*Problem description*: Scan the records below, and wherever a line has the word "star", pull it out.

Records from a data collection
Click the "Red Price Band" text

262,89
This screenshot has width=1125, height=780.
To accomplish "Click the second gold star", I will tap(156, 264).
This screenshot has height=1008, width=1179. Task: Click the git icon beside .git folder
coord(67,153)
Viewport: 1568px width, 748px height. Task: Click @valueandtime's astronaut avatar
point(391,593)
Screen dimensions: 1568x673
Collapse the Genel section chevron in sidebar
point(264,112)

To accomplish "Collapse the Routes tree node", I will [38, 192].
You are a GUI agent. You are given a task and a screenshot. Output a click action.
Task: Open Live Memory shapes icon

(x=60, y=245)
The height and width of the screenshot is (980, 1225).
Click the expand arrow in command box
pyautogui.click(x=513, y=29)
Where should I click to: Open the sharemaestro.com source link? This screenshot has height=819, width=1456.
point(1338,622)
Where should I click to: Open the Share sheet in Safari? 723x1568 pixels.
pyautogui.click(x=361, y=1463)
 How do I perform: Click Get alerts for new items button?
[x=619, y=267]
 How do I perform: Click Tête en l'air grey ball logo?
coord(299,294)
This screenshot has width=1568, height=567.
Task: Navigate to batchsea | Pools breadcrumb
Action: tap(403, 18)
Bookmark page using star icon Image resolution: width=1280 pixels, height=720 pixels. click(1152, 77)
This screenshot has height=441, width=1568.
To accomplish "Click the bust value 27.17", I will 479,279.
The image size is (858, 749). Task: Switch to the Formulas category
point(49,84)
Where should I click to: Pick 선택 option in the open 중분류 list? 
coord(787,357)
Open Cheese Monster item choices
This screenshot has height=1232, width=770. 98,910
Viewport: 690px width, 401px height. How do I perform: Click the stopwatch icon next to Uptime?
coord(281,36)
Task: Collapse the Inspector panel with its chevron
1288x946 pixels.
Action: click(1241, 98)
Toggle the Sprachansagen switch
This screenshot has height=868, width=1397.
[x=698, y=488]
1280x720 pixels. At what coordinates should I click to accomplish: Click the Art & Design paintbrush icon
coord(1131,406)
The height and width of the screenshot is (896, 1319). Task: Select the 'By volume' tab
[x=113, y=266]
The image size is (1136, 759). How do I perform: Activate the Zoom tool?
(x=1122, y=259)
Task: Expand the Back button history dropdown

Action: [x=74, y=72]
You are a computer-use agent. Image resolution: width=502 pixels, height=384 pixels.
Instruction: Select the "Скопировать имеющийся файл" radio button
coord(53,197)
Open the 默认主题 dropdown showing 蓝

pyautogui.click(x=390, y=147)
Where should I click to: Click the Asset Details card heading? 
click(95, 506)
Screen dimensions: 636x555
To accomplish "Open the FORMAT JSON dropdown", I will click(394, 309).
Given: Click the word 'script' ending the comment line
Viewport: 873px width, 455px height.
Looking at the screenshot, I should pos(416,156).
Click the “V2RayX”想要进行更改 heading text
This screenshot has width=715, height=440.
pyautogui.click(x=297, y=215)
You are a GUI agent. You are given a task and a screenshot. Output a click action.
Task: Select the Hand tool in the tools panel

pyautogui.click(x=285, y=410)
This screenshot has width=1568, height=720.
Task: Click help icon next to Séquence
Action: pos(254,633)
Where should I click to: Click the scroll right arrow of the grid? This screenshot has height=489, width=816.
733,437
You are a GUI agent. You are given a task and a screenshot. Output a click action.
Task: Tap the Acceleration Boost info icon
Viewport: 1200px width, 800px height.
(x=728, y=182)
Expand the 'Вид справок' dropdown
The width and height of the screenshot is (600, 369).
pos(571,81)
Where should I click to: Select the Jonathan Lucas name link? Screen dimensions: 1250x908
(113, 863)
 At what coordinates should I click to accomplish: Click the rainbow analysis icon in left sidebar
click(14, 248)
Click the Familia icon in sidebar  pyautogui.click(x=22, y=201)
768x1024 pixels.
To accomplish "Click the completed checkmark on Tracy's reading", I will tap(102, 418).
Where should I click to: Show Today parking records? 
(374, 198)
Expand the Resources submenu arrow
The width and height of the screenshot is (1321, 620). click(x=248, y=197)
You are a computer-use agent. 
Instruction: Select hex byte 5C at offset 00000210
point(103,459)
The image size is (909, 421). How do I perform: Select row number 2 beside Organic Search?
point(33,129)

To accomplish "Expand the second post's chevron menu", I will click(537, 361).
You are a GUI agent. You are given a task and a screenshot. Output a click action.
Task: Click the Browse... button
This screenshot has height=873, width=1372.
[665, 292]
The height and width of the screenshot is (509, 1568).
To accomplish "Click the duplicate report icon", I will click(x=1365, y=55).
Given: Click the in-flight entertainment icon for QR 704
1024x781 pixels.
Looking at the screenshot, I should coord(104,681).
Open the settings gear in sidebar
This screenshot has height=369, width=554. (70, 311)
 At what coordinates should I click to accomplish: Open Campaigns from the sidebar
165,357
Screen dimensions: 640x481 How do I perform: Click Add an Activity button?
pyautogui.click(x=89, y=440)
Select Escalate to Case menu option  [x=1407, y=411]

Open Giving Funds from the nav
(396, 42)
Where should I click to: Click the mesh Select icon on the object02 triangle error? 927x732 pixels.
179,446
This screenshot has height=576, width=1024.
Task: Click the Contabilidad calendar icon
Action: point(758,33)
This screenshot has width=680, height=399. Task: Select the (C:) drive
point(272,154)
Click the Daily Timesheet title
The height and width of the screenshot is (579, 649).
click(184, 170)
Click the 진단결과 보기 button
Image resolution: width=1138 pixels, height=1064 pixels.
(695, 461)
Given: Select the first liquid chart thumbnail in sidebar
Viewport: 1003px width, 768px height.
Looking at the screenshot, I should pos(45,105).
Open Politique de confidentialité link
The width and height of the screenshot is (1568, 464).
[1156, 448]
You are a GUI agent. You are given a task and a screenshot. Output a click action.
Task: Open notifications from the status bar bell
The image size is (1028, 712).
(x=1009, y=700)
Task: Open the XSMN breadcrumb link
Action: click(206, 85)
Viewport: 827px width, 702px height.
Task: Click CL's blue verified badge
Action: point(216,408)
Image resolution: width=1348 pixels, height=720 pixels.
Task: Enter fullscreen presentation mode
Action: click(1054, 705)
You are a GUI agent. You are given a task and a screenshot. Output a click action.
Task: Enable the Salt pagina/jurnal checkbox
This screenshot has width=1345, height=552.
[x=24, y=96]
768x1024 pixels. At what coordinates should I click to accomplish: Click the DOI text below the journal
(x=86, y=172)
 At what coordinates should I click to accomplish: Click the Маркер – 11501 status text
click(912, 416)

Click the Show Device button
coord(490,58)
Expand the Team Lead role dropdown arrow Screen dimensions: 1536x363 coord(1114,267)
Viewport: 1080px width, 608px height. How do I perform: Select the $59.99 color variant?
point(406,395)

*Task solution*:
To accomplish "Click the second gold star", I will tap(156, 264).
Bookmark page using star icon Image resolution: width=1280 pixels, height=720 pixels. click(1152, 77)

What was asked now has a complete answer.